A river $4.0$ miles wide is flowing at the rate of $2\,miles/hr$. The minimum time taken by a boat to cross the river with a speed $V=4\,miles/hr$ (in still water) is approximately

A. 1 hour and 9 minutes

B. 2 hours and 7 minutes

C. 1 hour and 12 minutes

D. 2 hours and 25 minutes

Answer 1

Hint: In this question we have to apply the concept of relative velocity and vectors. We have to find the velocity of the boat and then we have to find the time taken by the boat to cross the river.

Complete step by step answer:

If we picturise the scenario in the question, we can see the velocities of the boat, the river and the boat with respect to the river, if the time taken by the boat to cross the river is minimum then the velocity of the boat is perpendicular to the flow of the river, then the velocity of boat with respect to the river is at some angle opposite to the flow of river,  the diagram is as follows:

Where, ${V_R}$ is the velocity of river, ${V_B}$ is the velocity of the boat and ${V_{BR}}$ is the velocity of the boat with respect to the river.The above set of velocities can be considered as vectors and we have to find the value of ${V_B}$.We will use the triangle laws of Vectors to find the value.Using Triangle law, we get 

${({V_B})^2} = {({V_{BR}})^2} - {({V_R})^2}$

$\Rightarrow({V_B}) = \sqrt {{{({V_{BR}})}^2} - {{({V_R})}^2}} $

Now we will put the values in this equation which are given in the question,

$({V_B}) = \sqrt {{{(4)}^2} - {{(2)}^2}} $

$\Rightarrow({V_B}) = \sqrt {16 - 4} $

$\Rightarrow({V_B}) = \sqrt {12} $

$\Rightarrow({V_B}) = \sqrt {12} $

$\Rightarrow ({V_B}) = 2\sqrt 3 $

Therefore, the velocity of the boat is $2\sqrt 3 $ miles/hour.

Now that we have the velocity of boat, we should calculate the time taken by it to cross the width of the river, the time taken by the boat is given by:

${\rm{Time}}\,{\rm{ = }}\,\,\dfrac{{{\rm{distance}}}}{{{\rm{velocity}}}}$.
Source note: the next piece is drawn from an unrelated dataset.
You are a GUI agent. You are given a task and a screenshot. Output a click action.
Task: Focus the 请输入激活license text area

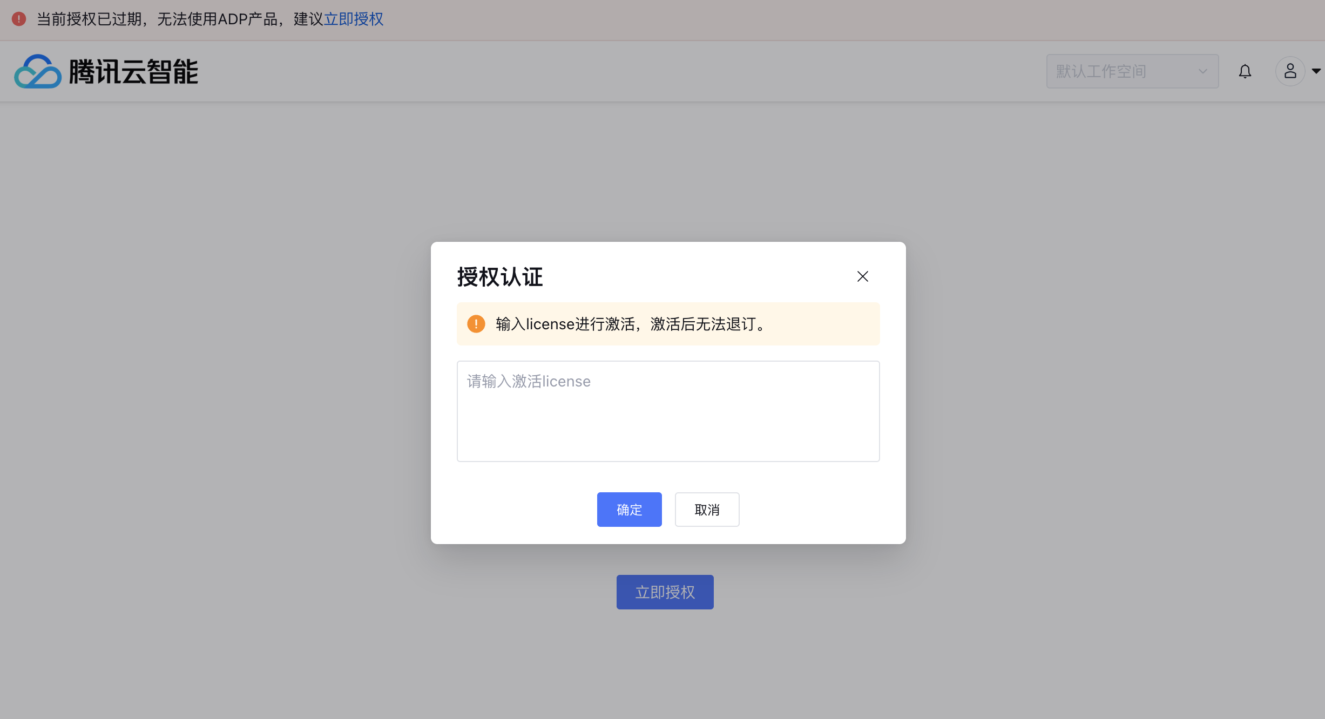click(x=668, y=411)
We have a river width of 4miles and that is the distance the boat has to cover and the velocity is the value we have calculated above.Putting all those values we get,

Time = $\dfrac{4}{{2\sqrt 3 }}$

$ \therefore Time =\dfrac{2}{{\sqrt 3 }}$

Which is 1.154 hours, and when converted it is 1 hour and 9 minutes. 

Therefore, the correct option is (A).

Note:  The students should take care about the direction of the vectors properly and while applying the triangle law appropriate sign convention should be used. Proper distinction between velocity of boat and velocity of boat with respect to river should be done.